Yesterday, Finnkino Oy announced its desire to buy up the Solaris cinema. If approved by Estonian Competition Authority, a movie monopoly will be created in Tallinn and all of Estonia.
In that case, the only considerable competitor would be Cinamon, operating in Tartu and owning movie theatres in Latvia and Lithuania. The Finnkino-owned cinema chain Forum Cinemas also has theatres in Narva and Tartu. Even so, their main rival on Estonian market is Solaris.
Tallinners are known to be movie lovers – one reason for it, perhaps, being the sharp fall in ticket process as the Solaris multiplex opened doors. Winds of change are blowing, however – as evidenced by July’s simultaneous price rise in the two biggest cinemas of Tallinn.
One more cinema sought
Film producer Artur Talvik says he does not like the situation. «The result being we will get extremely high movie tickets, compared to living standards. Movies ought to be accessible to all,» said he.
Mr Talvik thinks the solution would be having yet another major cinema entering the market, as a monopoly would be sad indeed. «We do have free market? I hope Competition Authority will not ratify the deal,» the movies-man hopes, claiming it would be quite realistic to have one more cinema enter the market – there is room enough.
The movie ticket price average, dropping somewhat in 2010 – to €3.6 – as numerous new cinemas opened their doors, rose again in 2011 and reached €4.1.
Cinema chain Forum Cinemas CEO Kristjan Kongo vows ticket price will definitely not rise following acquisition of the Solaris theatre. «We intend to stick to the current price level,» said Mr Kongo, admitting, however, that the price would definitely not come down either.
Finnkino will also acquire the Artis cinematheque in Solaris Centre, its current operator Tallinnfilm having serious trouble.
When it comes to plans for the future, Mr Kongo said they plan three new cinemas by 2016. At the moment, they are focussing on repertoire, whish – he claims – is the main issue. «As we will be having eighteen screens, we can widen the repertoire and have more flexibility in our programme. There will be more art-house movies,» he promised. Mr Kongo declined to reveal the price of the deal.
According to Forum Cinemas’ parent company Finnkino Oy executive Liisi Jauho, they are really looking forward to enlarging their movies’ network and operating Solarise. «It is a well-functioning cinema in a great location, wherefore it fits well with our network,» said Ms Jauho.
Matti-Pekka Sävelkoski, board member of Solaris cinema’s parent company Solaris Property Partners and representative of the Swedish investment fund Sveafastigheter, confirmed the preliminary contract is signed.

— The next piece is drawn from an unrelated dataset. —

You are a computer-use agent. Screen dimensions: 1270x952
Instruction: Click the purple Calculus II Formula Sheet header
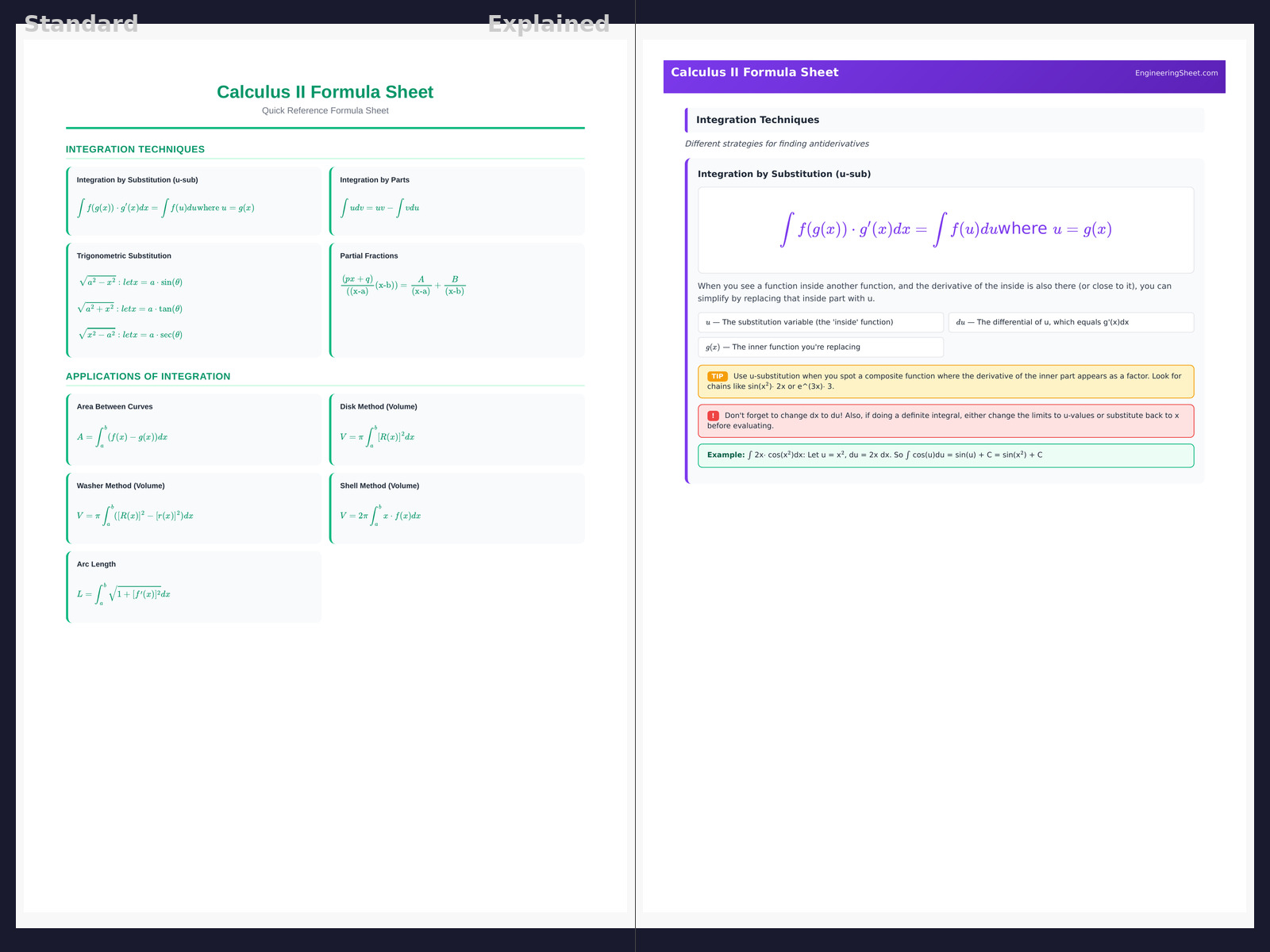pos(754,72)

«In our opinion, Forum Cinemas is a strategic investor, interested in developing the movie market, which is in the interests of visitors of Solaris. On the other hand, the offer presented to us confirms that the Solaris cinema team has, over the past three years, done an excellent job,» said Mr Sävelkoski, commenting the deals. Both parties confirmed that green light by Competition Authority is prerequisite for the contracts entering into force.
According to Statistical Office, last year’s visits to cinemas amounted to over 2.3 million – record level for past 19 years. The last time that visits were more abundant was back in 1992 with 3.4 million.
On July 2nd, on the very same day, both Solaris cinema and Coca-Cola Plaza raised ticket prices. Both cinemas claim this was pure coincidence, price rise not being mutually coordinated. About a month before, Postimees had checked the information about the two cinemas merging. At that time, representatives of the companies denied that; however, soon after both raised prices simultaneously.